▶ WHAT IS BEING ASKED:
How many lines in the data below contain the string "computer"? Reply with the number alone.

▶ PROVIDED DATA:

————

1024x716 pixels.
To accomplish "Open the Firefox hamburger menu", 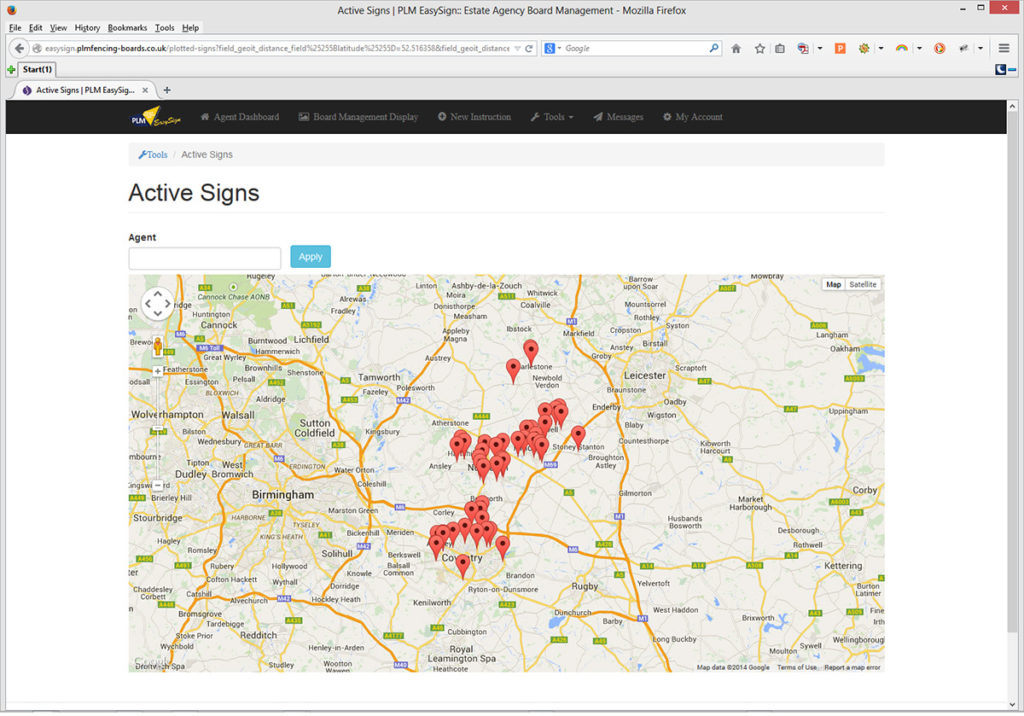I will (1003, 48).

————

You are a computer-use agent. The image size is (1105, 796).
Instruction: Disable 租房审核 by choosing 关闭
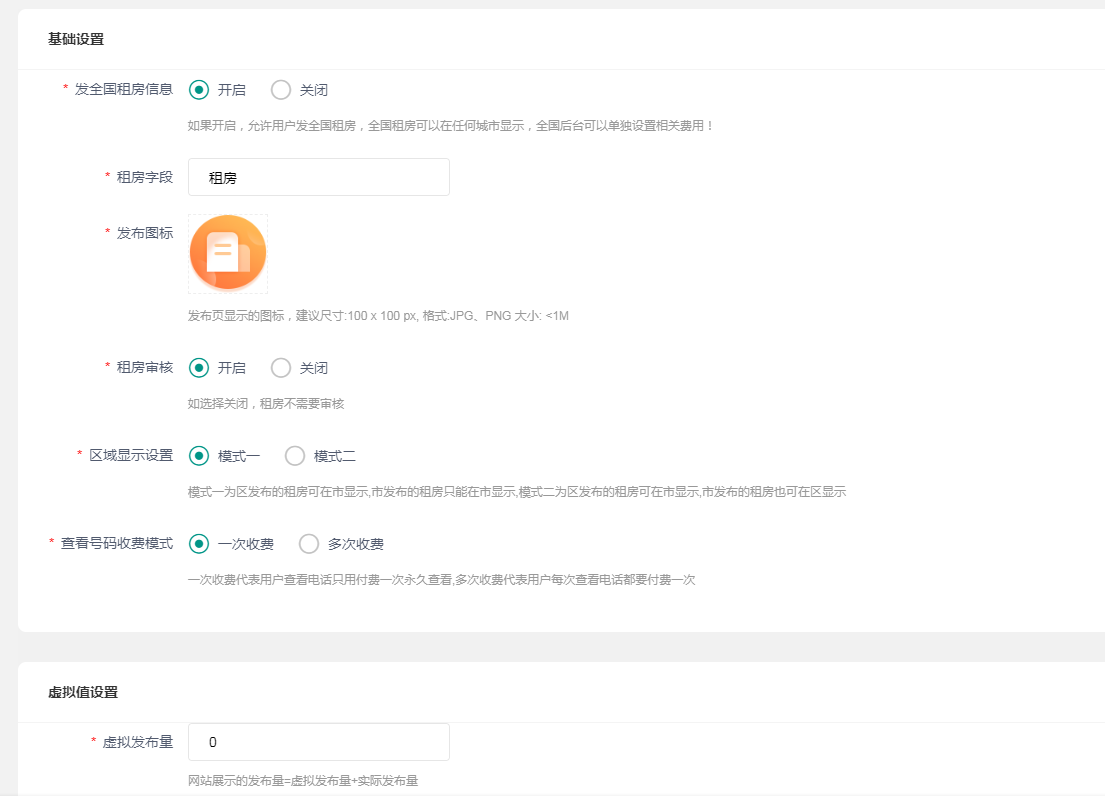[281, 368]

————

▶ ANSWER TO THE EXERCISE:
1